10. É rivelatore che Bourdieu (1997, p. 205) evochi il passaggio cruciale
della novella di Franz Kafka (20012), Nella colonia penale, in cui la sentenza del condannato è incisa sul suo corpo con uno strumento di tortura
come una variante grottesca di quel che egli chiama la ‘mnemotecnica
crudele’ mediante la quale i gruppi naturalizzano l’arbitriarietà che li
fonda. Questa scena ci colloca al punto preciso in cui la lancia materiale
e simbolica dello stato penale trapassa il corpo di colui che ha trasgredito
in un atto ufficiale di desacralizzazione radicale che conduce all’annichilamento fisico: il cittadino non esiste che nel perimetro storico della legge.
11. Per una completa discussione delle relazioni interne tra questi differenti concetti che sottolinea la collocazione baricentrica del capitale
simobolico nelle sue svariate incarnazioni (Bourdieu e Wacquant, 1992).
12. Un esame dettagliato delle strategie di vita di uno hustler in una
economia di rapina di strada (Wacquant, 1998) e delle torsioni pratiche
e normative che lo hyperghetto impone al matrimonio (Wacquant,
1996) rappresentano due dei molteplici punti di contatto tra questi
due livelli e modalità di analisi: anche in questo caso i miei principali
informatori per questi due casi studio sono stati dei boxeurs. Ugualmente le vicende giudiziarie di lungo corso del mio migliore amico e
‘ring buddy’ al Woodlawn Boys Club mi hanno fornito un analizzatore
vivente dei rapporti tra marginalità e penalità nel tempo biografico e
alla scala microsociologica.
13. Riadatto qui la dualità della ‘teodicea’ proposta da Max Weber nella
sua Sociologia della religione, che fa risaltare per contrasto le dottrine
che convalidano «gli interessi interni ed esterni degli uomini di potere»
(Theodizee des Glückes) con le dottrine che legittimano e razionalizzano
la sofferenza dei «ceti socialmente oppressi» (Theodizee des Leidens).
14. É rivelatore il fatto che i contributi ai simposium dedicati a Urban
Outcasts da diverse riviste (da City nel 2008, dallo International Journal
of Urban and Regional Research, dalla Revue française de sociologie e da
Pensar nel 2009 e da Urban Geography nel 2010) e a Punishing the Poor
(organizzati dal British Journal of Criminology, Theoretical Criminology,
Punishment & Society, Critical Sociology and Studies in Law, Politics &
Society, Criminology & Justice Review, The Howard Journal of Criminal
Justice, Amerikastudien, Prohistoria and Revista Española de Sociología)
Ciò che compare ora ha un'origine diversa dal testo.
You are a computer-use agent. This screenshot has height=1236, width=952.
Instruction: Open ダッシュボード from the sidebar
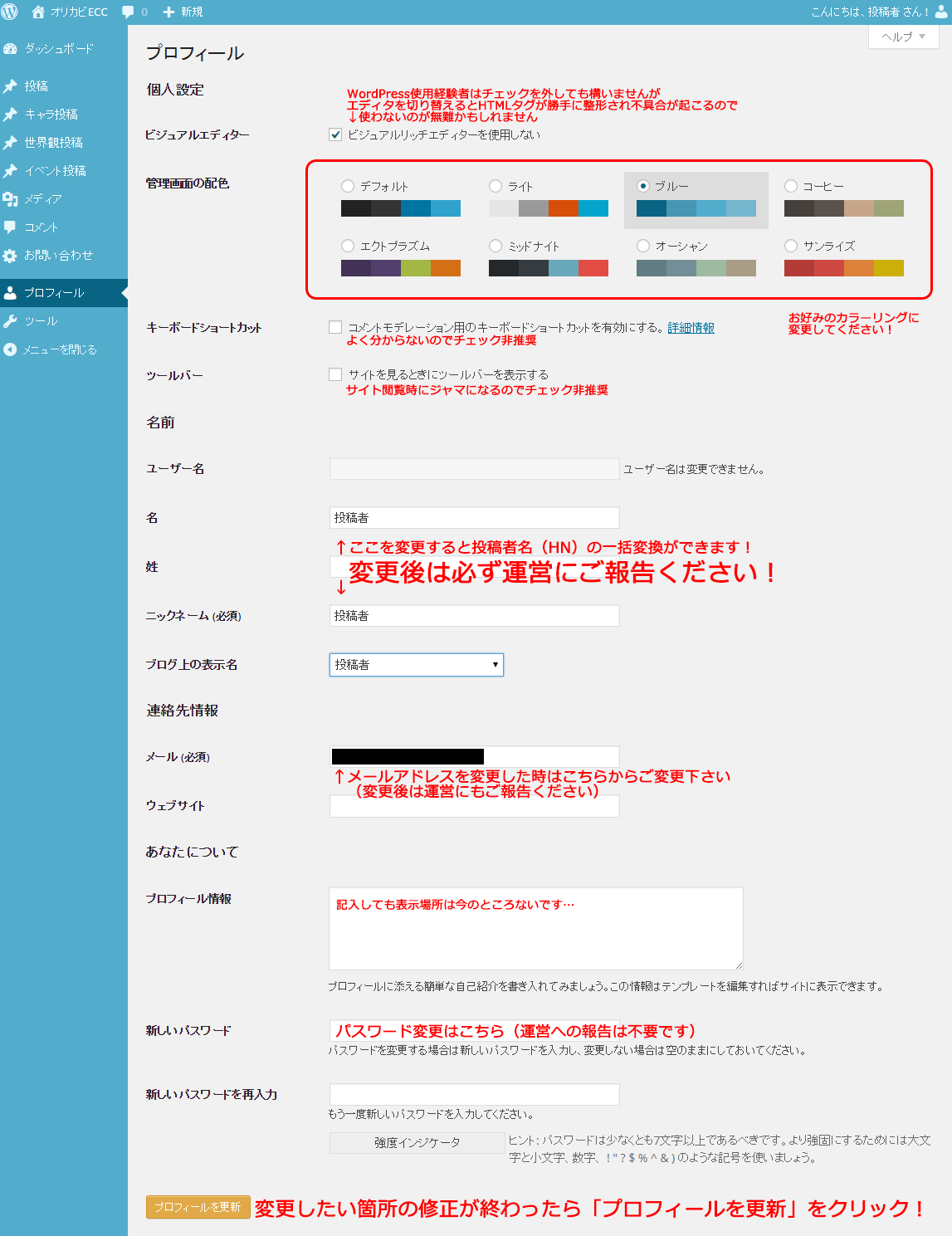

riproducano la separazione consolidata tra discipline (con all’incirca geografia urbana e sociologia da un lato e criminologia dell’altro, (mentre
le scienze politiche e il lavoro sociale si segnalano per la loro assenza),
e si occupino prevalentemente di un libro o dell’altro.
15. Cfr. Wacquant (2009b) per una più ampia discussione dei legami
analitici e biografici tra «corpo ghetto e stato penale» e per le motivazioni
civili che mi hanno spinto a sbrogliarli.
16. Un approccio alla Bourdieu nei termini di «oscillazione a destra del
campo burocratico» (anch’esso catturato nello slittamento del campo del
potere verso il polo economico) permette di tracciare una via mediana
tra i due modelli dominanti e simmetricamente mutili del neoliberalismo
come ‘regno del mercato’ o come ‘governamentalità’ ispirati rispettivamente da Marx e da Foucault (vedi Wacquant, 2012 e le 7 risposte a
questa tesi nei numeri successivi di questa rivista).